= Coefficient of coincidence =

DNA segment with three genes, showing a double recombination event. If the individual recombination rates (between A and B; and between B and C) are known, then the c.o.c. between the regions AB and BC can be calculated from the rate of double recombination.

In genetics, the coefficient of coincidence (c.o.c.) is a measure of interference in the formation of chromosomal crossovers during meiosis. It is generally the case that, if there is a crossover at one spot on a chromosome, this decreases the likelihood of a crossover in a nearby spot. This is called interference.

The coefficient of coincidence is typically calculated from recombination rates between three genes. If there are three genes in the order A B C, then we can determine how closely linked they are by frequency of recombination. Knowing the recombination rate between A and B and the recombination rate between B and C, we would naively expect the double recombination rate to be the product of these two rates.

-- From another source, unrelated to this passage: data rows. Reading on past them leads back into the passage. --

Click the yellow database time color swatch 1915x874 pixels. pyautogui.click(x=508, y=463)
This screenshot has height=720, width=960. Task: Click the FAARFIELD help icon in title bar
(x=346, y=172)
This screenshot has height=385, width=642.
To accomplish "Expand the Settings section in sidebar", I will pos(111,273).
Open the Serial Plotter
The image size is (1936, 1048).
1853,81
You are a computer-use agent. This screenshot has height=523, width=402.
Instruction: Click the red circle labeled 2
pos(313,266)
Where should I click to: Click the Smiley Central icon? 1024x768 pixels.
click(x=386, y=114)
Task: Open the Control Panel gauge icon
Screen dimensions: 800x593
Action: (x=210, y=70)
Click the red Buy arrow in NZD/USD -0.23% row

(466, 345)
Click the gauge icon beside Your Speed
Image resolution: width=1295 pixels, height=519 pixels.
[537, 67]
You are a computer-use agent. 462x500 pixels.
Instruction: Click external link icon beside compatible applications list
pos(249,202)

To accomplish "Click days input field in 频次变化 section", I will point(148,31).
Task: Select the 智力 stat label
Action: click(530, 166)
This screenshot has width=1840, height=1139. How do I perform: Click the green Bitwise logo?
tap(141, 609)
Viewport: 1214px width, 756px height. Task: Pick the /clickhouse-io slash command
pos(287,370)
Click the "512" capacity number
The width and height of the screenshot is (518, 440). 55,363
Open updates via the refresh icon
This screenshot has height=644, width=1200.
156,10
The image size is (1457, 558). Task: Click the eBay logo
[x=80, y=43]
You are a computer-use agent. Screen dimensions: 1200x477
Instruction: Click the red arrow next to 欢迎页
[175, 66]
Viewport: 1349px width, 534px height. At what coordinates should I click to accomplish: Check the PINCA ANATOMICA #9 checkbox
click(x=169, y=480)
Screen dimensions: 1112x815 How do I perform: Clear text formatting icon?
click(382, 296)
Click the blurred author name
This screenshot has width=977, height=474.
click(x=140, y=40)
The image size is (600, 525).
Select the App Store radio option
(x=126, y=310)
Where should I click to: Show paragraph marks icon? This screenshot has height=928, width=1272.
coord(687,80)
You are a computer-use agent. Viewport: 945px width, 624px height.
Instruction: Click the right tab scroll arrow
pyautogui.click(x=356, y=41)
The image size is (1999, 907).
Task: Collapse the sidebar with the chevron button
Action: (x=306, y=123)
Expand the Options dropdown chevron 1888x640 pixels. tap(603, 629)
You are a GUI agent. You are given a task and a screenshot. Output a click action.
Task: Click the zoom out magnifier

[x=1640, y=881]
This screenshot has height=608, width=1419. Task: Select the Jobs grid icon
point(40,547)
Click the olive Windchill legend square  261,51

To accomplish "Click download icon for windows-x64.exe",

The coefficient of coincidence is calculated by dividing the actual frequency of double recombinants by this expected frequency:

c.o.c. = actual double recombinant frequency / expected double recombinant frequency

Interference is then defined as follows:

interference = 1 − c.o.c.

This figure tells us how strongly a crossover in one of the DNA regions (AB or BC) interferes with the formation of a crossover in the other region.

==Worked example==

Drosophila females of genotype a^{+}a b^{+}b c^{+}c were crossed with males of genotype aa bb cc. This led to 1000 progeny of the following phenotypes:

a^{+}b^{+}c^{+}: 244 (parental genotype, shows no recombination)
a^{+}b^{+}c: 81 (recombinant between B and C)
a^{+}bc^{+}: 23 (double recombinant)
a^{+}bc: 152 (recombinant between A and B)
ab^{+}c^{+}: 148 (recombinant between A and B)
ab^{+}c: 27 (double recombinant)
abc^{+}: 89 (recombinant between B and C)
abc: 236 (parental genotype, shows no recombination)

From these numbers it is clear that the b^{+}/b locus lies between the a^{+}/a locus and the c^{+}/c locus.

There are 23 + 152 + 148 + 27 = 350 progeny showing recombination between genes A and B. And there are 81 + 23 + 27 + 89 = 220 progeny showing recombination between genes B and C. Thus the expected rate of double recombination is (350 / 1000) * (220 / 1000) = 0.077, or 77 per 1000.

However, there are actually only 23 + 27 = 50 double recombinants. The coefficient of coincidence is therefore 50 / 77 = 0.65.

Interference is 1 − 0.65 = 0.35.

==High negative interference==

When three genetic markers, a, b and c, are all nearby (e.g. within the same gene) the coefficient of coincidence (calculated as in the above example) is generally found to be significantly greater than 1. This implies that any individual recombination event tends to be more closely associated with another nearby recombination event than would be expected by chance. This type of association is known as “negative interference”. When the coefficient of coincidence is substantially greater than 1, it is known as “high negative interference". High negative interference has been reported in bacteriophage T4 (e.g. ) and in human immunodeficiency virus (HIV) infections.